Quantum dynamics of the complex-forming SN2 reaction Cl− + CD3Cl′ → ClCD3 + Cl′− on a four-dimensional coupled-cluster potential surface

Abstract

Time-independent quantum scattering calculations have been carried out on the gas-phase S_N2 reaction Cl⁻ + CD₃Cl′ (υ₁,υ₂,υ₃) → ClCD₃ (υ^′₁,υ^′₂,υ^′₃) + Cl′⁻. The two C–Cl stretching modes (quantum numbers υ₃ and υ^′₃) and the totally symmetric modes of the methyl group (C–D symmetric stretching vibration, υ₁ and υ^′₁, and symmetric or umbrella bending vibration, υ₂ and υ^′₂) are treated explicitly, making use of a four-dimensional coupled-cluster potential energy surface.

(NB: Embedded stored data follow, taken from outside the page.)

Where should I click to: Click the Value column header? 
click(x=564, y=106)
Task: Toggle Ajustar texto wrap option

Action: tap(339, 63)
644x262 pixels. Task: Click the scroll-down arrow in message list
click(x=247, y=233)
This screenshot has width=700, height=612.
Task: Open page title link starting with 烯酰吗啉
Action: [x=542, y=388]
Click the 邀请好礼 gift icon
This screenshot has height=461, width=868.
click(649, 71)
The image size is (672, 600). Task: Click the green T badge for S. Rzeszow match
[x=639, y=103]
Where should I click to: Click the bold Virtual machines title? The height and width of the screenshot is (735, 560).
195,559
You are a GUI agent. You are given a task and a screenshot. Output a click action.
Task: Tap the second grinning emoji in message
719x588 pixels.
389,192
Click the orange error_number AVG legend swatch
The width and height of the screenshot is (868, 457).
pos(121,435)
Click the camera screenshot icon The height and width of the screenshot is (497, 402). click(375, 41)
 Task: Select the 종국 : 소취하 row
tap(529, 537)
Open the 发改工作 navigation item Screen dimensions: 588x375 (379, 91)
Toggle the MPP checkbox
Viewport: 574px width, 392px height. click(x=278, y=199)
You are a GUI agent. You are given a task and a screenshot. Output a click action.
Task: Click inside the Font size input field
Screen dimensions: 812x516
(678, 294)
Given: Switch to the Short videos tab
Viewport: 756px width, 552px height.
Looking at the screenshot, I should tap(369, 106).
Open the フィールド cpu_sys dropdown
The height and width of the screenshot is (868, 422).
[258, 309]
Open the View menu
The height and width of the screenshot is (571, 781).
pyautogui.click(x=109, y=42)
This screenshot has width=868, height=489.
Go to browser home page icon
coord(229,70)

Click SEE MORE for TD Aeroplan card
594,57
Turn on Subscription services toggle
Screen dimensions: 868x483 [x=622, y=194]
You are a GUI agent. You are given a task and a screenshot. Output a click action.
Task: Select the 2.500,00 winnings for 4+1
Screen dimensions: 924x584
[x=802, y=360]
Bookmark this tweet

Converged state-selected reaction probabilities and product distributions have been calculated up to 4380 cm⁻¹ above the vibrational ground state of CD₃Cl, i.e. up to initial vibrational excitation (2,0,0). In order to extract all scattering resonances, a fine energetic grid had to be chosen. Excitation of the umbrella bending mode leads to a significant enhancement of the reaction probability, which, owing to the absence of the ν₂ ≈ 2ν₃ near-degeneracy, is smaller than in the Cl⁻ + CH₃Cl system, however. Exciting the high–frequency symmetric C–D stretching vibration has a considerable influence that is much larger than in the non-deuterated system. For small translational energies, reactants excited with one quantum in ν₁ are more reactive than those with one quantum in either ν₂ or ν₃. This leads to the conclusion that the C–D stretching mode should not be treated as a spectator. The calculated state-selected reaction probabilities nicely confirm the inverse kinetic isotope effect found experimentally and reproduced earlier through variational transition state computations.